- [DOCUMENT TEXT]:
14:06 Time complexity should read O(n). Asymptotically O(kn) is equal to O(n) so we always write O(2n), O(3n), etc. as simply O(n).
15:12 "Sum(x)(i+1) = Sum(x)(i) + El(i)" is a typo. Instead, it should read "Sum(x)(i+1) = Sum(x)(i) + El(i+1)". Keeping track of indices is hard!
15:32 Another typo with the indexes. Second row should read "MaxSum(i+1) = Max(MaxSum(i) + El(i+1), El(i+1)) ...." and so on.

QuanticDev

Awesome explanation!! Your sliding window and this kadane one are so far the best videos iv seen on youtube for these topics.Thank you and hope to see more videos in future!

- [DATA SHOWN]:
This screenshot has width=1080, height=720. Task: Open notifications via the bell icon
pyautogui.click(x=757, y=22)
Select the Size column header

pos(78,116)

- [SHORT EXERCISE]:
Reproduce verbatim the portion of the Kadane's algorithm comments above that lies between "Awesome explanation!! Your" and "videos in future!", inclusive.

- [SOLUTION]:
Awesome explanation!! Your sliding window and this kadane one are so far the best videos iv seen on youtube for these topics.Thank you and hope to see more videos in future!